OBJECTIVE: Please copy the material below word for word, keeping every line unchanged.

--------

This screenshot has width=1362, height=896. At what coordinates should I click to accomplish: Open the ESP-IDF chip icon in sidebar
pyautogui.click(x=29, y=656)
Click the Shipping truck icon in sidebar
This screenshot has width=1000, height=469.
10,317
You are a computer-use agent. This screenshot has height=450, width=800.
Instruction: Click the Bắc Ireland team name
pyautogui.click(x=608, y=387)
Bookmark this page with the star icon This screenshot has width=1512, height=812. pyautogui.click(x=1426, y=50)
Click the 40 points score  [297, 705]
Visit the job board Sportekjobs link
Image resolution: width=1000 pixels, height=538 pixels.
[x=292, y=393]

--------

REPLY:
This screenshot has width=1362, height=896. At what coordinates should I click to accomplish: Open the ESP-IDF chip icon in sidebar
pyautogui.click(x=29, y=656)
Click the Shipping truck icon in sidebar
This screenshot has width=1000, height=469.
10,317
You are a computer-use agent. This screenshot has height=450, width=800.
Instruction: Click the Bắc Ireland team name
pyautogui.click(x=608, y=387)
Bookmark this page with the star icon This screenshot has width=1512, height=812. pyautogui.click(x=1426, y=50)
Click the 40 points score  [297, 705]
Visit the job board Sportekjobs link
Image resolution: width=1000 pixels, height=538 pixels.
[x=292, y=393]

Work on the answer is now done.